Congress must continue do all that it can to ensure that state and 
local law enforcement can address this problem, especially given its 
disproportionate impact on the mentally ill.
    Although I am encouraged that the Judiciary Committees in both 
chambers are giving this issue serious consideration, Congress must 
continue to address other extraordinary gaps in our current system--
such as the ability of prisoners to have continued access to affordable 
medications, case management and affordable housing following release. 
Looking ahead, federal and state government must not ignore these 
challenges, as nearly 57% of offenders are sent back into our 
communities without any supervision or support.
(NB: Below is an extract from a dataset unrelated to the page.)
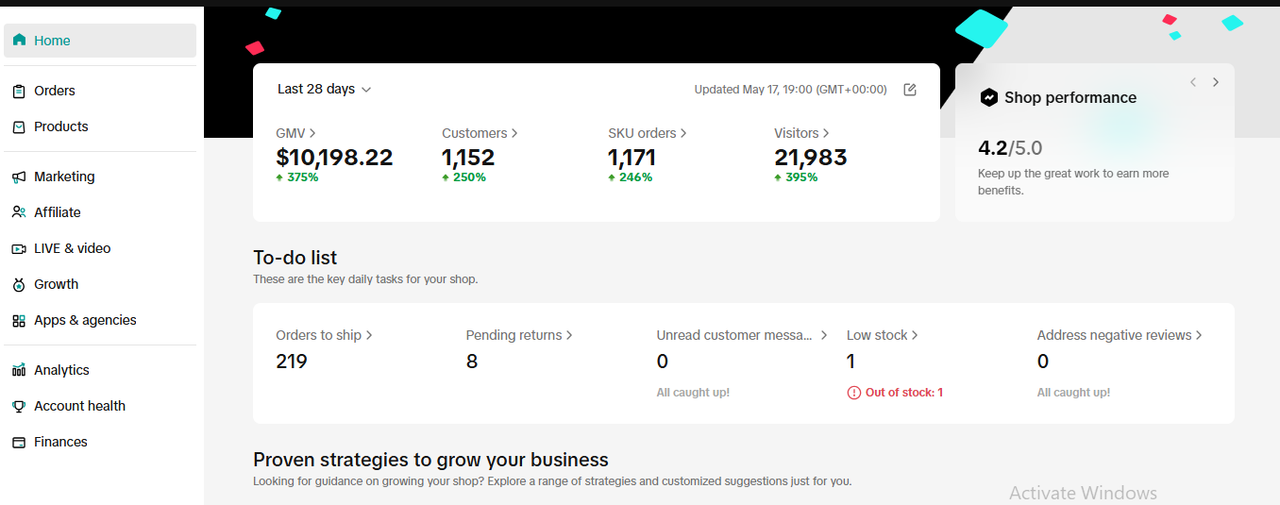Click the Orders clipboard icon in sidebar
This screenshot has width=1280, height=505.
pyautogui.click(x=18, y=91)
    With this legislation, Congress can join with local communities in 
their response to this problem. Individuals and their loved ones are 
struggling with countless challenges and barriers during a mental 
health crisis. In addition, members of state and local law enforcement 
need access to training and alternatives to improve safety and 
responsiveness. Without adequate funding, projects like those in the 
Commonwealth of Massachusetts will take much longer to achieve their 
goals due to limited staff and resources. Therefore, federal grants 
must be made available for innovative programs that address the 
challenges presented by mental illness to public safety in our 
communities. With this bill, Congress can provide significant support 
to collaborative efforts between law enforcement and mental health 
experts. Without unnecessary delay, I urge my colleagues on the 
subcommittee to move forward on their consideration of this legislation 
so that the House has an opportunity to consider it for final passage 
before the end of this current session of Congress.